This is Roger Federer. Currently he is 3rd in the ATP World rankings. His record of 16 Grand Slam (GS) titles, including 10 consecutively, along with 23 finals appearances has him regarded by many as The Greatest Tennis Player ever. The other man is Paul Annacone. His highest ATP ranking was 12. In 7 years on the ATP Tour he never progressed further than a Grand Slam quarter final. Paul Annacone is Roger Federer’s coach. Previously he had coached a little known Californian by the name of Panayiotis Sampras. Most people called him “Pete”.
It is clear in tennis that leading players continue to excel not because of personal insight and innate talent but because of the input of coaches such as Annacone who can observe and guide their charges to even greater performance that they themselves may no longer or ever have been able to achieve. The suggestion that a player as good as Federer can improve or has a coach would surprise few. Many however would be uncomfortable with the knowledge that technical specialists such as Consultant Surgeons aren’t as good as they possibly can be and don’t have coaches to help them achieve optimal performance. What is not suggested by either of these facts is that the performance currently achieved is unacceptable, merely that it is not not exemplary; Federer wants more Grand Slams and surgeons want to excel.

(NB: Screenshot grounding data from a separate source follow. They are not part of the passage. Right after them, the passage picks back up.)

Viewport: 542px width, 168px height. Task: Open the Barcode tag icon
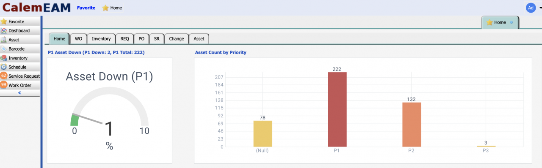tap(4, 49)
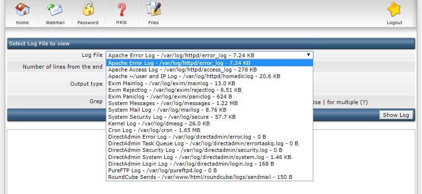
Task: Open the Files notepad icon
Action: 153,9
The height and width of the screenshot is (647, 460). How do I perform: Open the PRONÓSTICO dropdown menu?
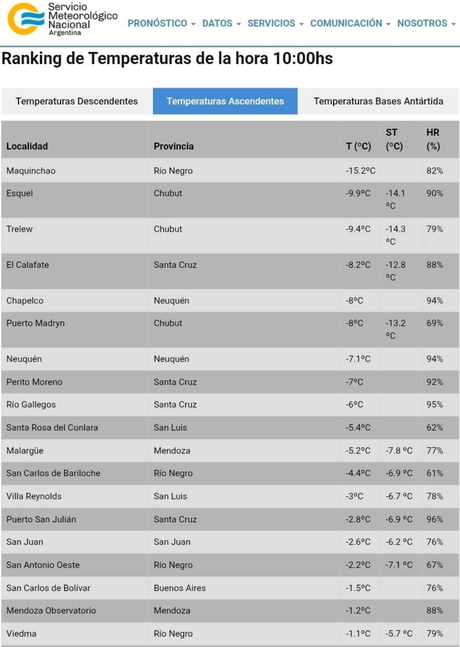pos(161,23)
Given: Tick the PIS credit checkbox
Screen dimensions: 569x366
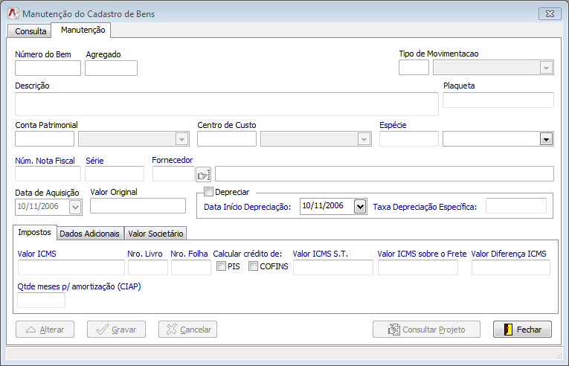Looking at the screenshot, I should tap(221, 266).
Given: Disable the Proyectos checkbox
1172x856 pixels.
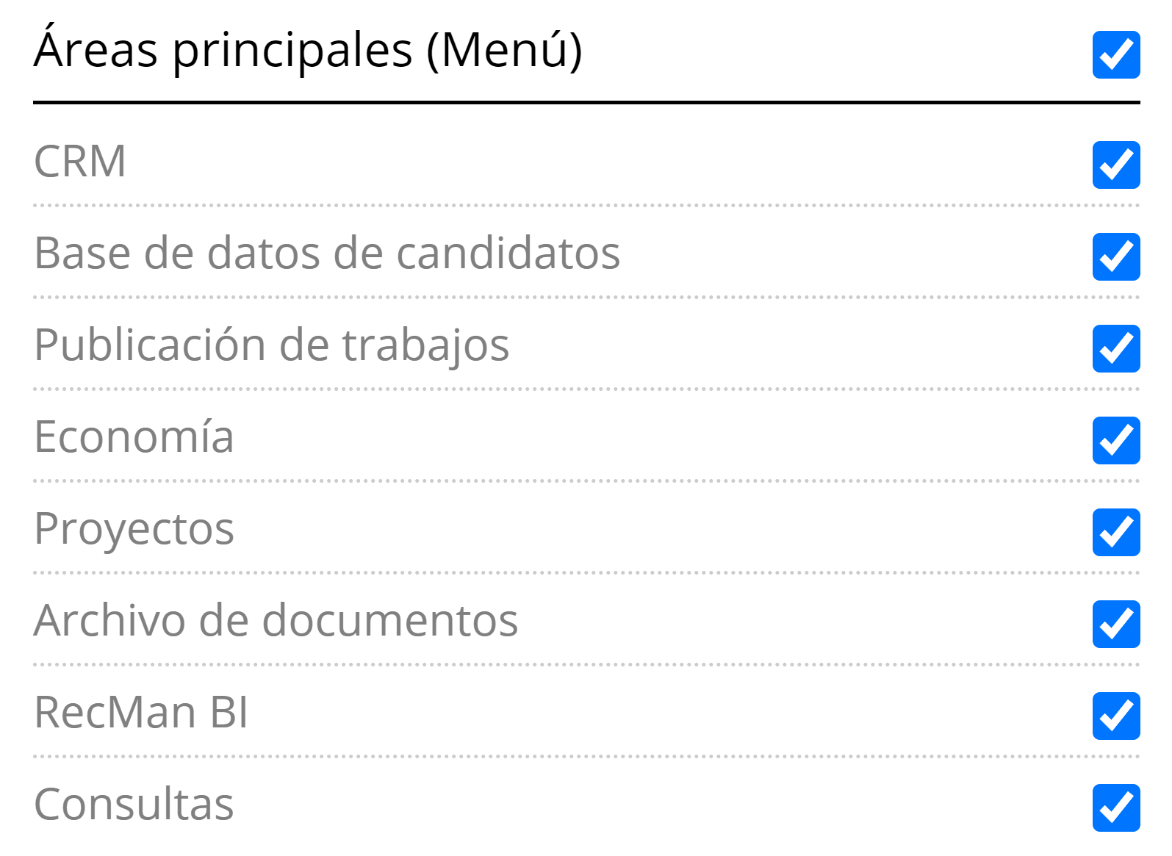Looking at the screenshot, I should pyautogui.click(x=1115, y=532).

I raised this In my previous post . It may be uncomfortable to hear of shortcomings in performance, difficult to action and even harder to change consistently but if that improvement is possible for Federer or for a surgeon surely that achievement is of greater import than the disquiet, arrogance or ignorance resisting it. Personally, I’m interested to look at my practice both within the theatre and outwith to consider opportunities to improve. I’m sure the same could be applied to any clinician and even manager. Who wouldn’t want to be as good as they possibly can be?